PROVIDED DATA:
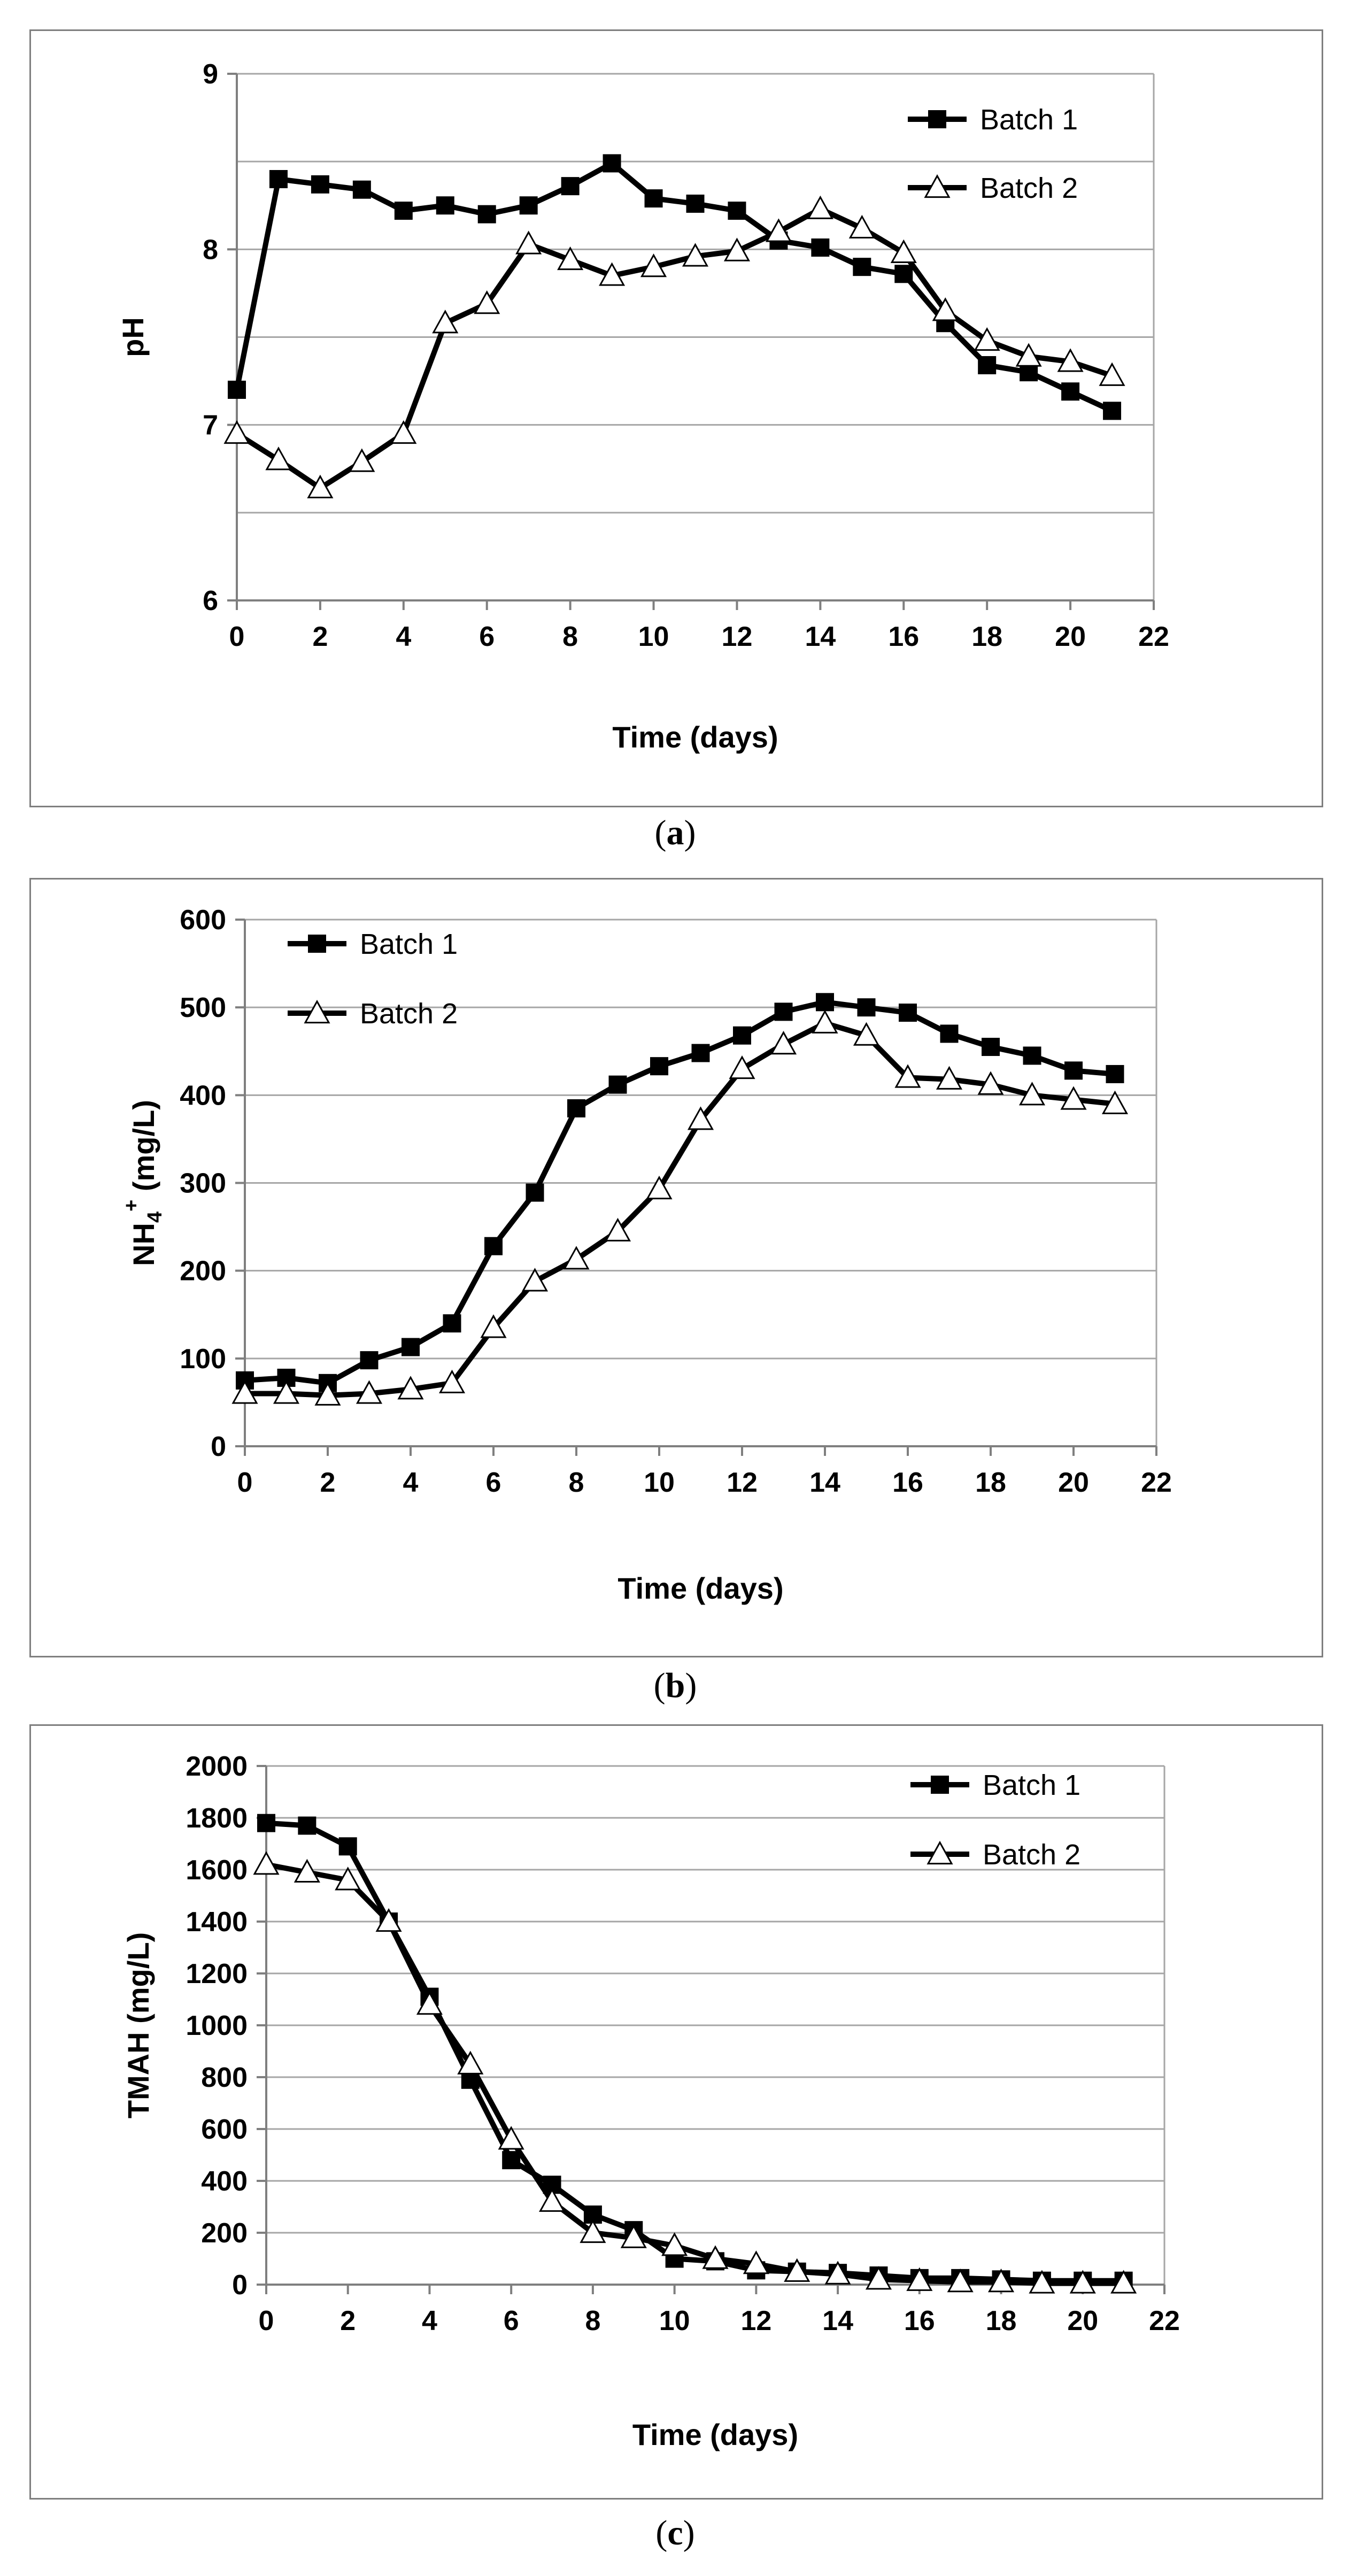 This screenshot has height=2576, width=1351. I want to click on chart-c-x-axis-title: Time (days), so click(715, 2435).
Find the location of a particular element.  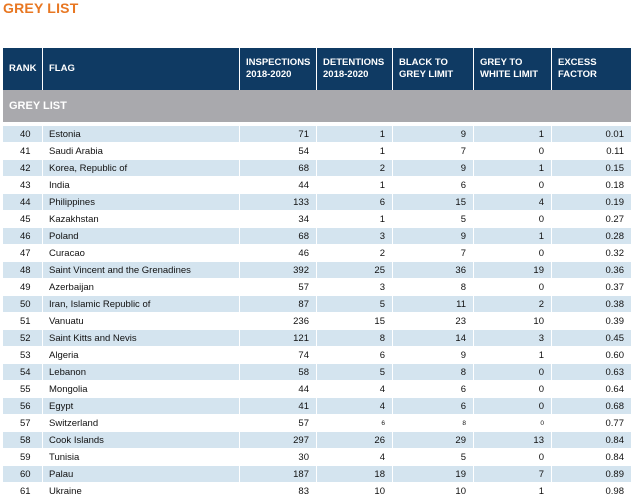

header-excess-factor-line2: FACTOR is located at coordinates (578, 74).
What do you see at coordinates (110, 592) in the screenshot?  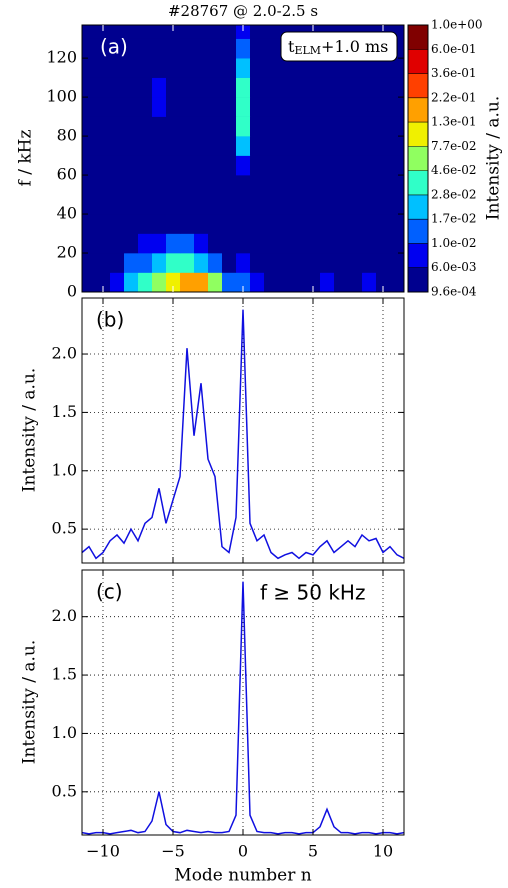 I see `panel-label: (c)` at bounding box center [110, 592].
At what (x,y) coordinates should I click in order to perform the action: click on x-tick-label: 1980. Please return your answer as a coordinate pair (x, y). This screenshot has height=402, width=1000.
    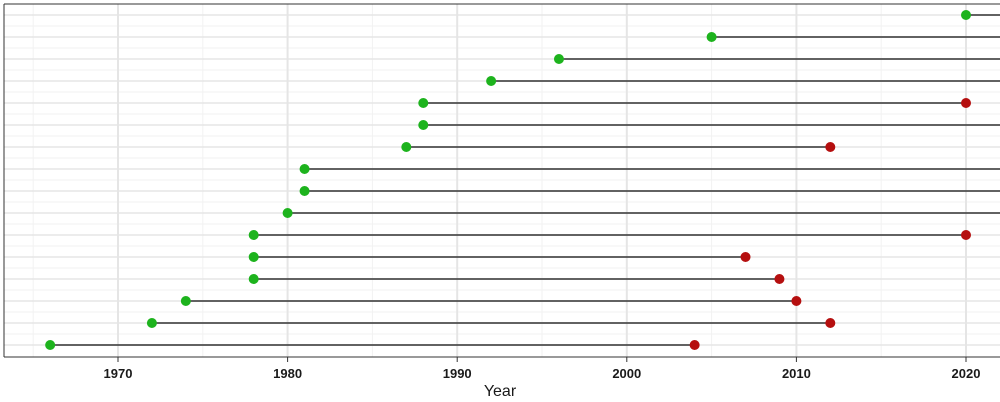
    Looking at the image, I should click on (288, 374).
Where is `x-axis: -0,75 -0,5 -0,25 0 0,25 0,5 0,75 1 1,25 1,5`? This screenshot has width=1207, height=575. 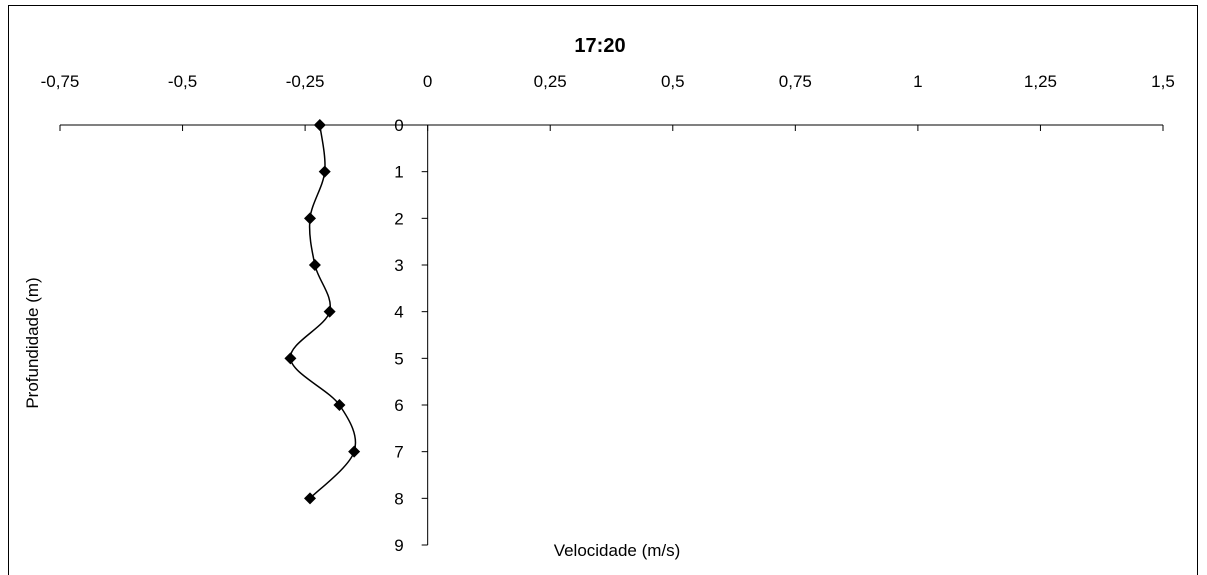 x-axis: -0,75 -0,5 -0,25 0 0,25 0,5 0,75 1 1,25 1,5 is located at coordinates (608, 102).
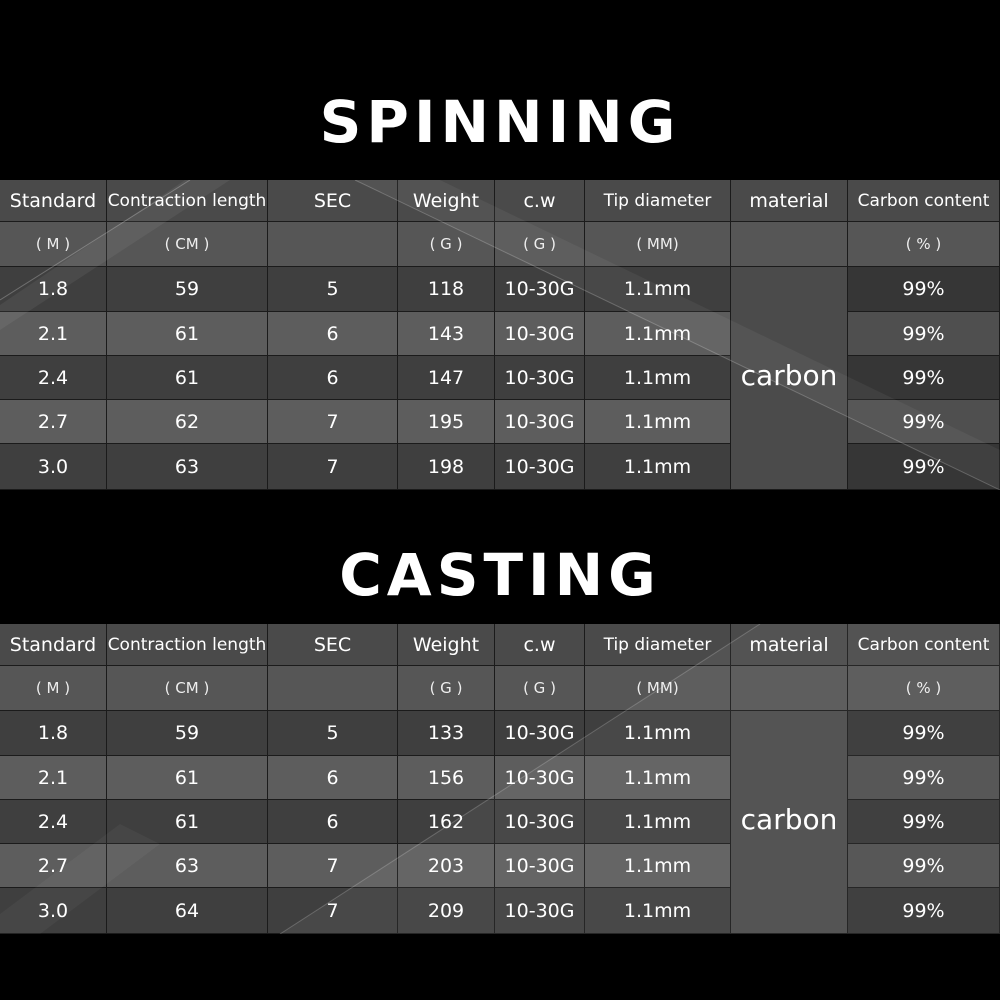  What do you see at coordinates (446, 334) in the screenshot?
I see `cell-weight: 143` at bounding box center [446, 334].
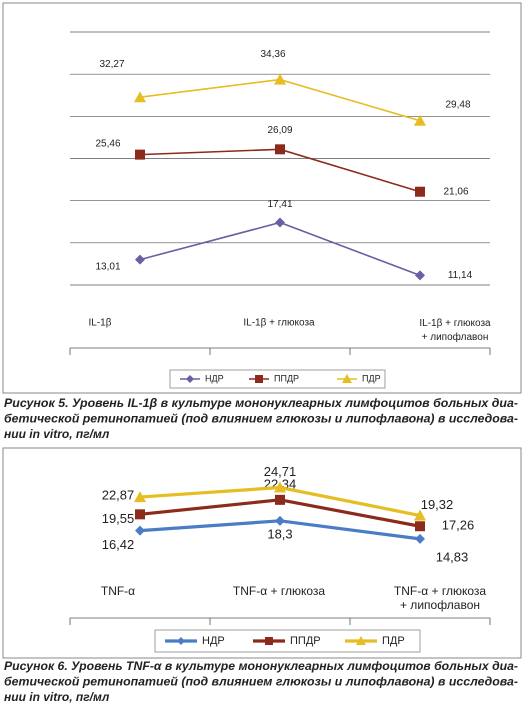 Image resolution: width=526 pixels, height=719 pixels. I want to click on data-label: 19,32, so click(438, 504).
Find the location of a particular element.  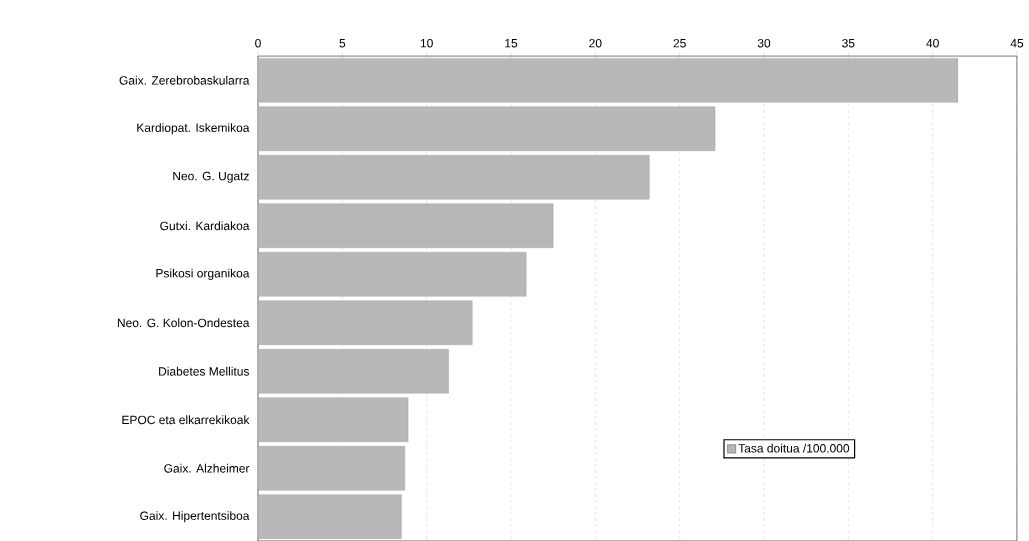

TASK DIRECTIONS: List each line from the items above that contains the word "should", copying the full line.

COMPLETED EXERCISE:
At what (x,y) coordinates should I click in order to perform the action: click on x-tick-label: 1980. Please return your answer as a coordinate pair (x, y). This screenshot has height=402, width=1000.
    Looking at the image, I should click on (288, 374).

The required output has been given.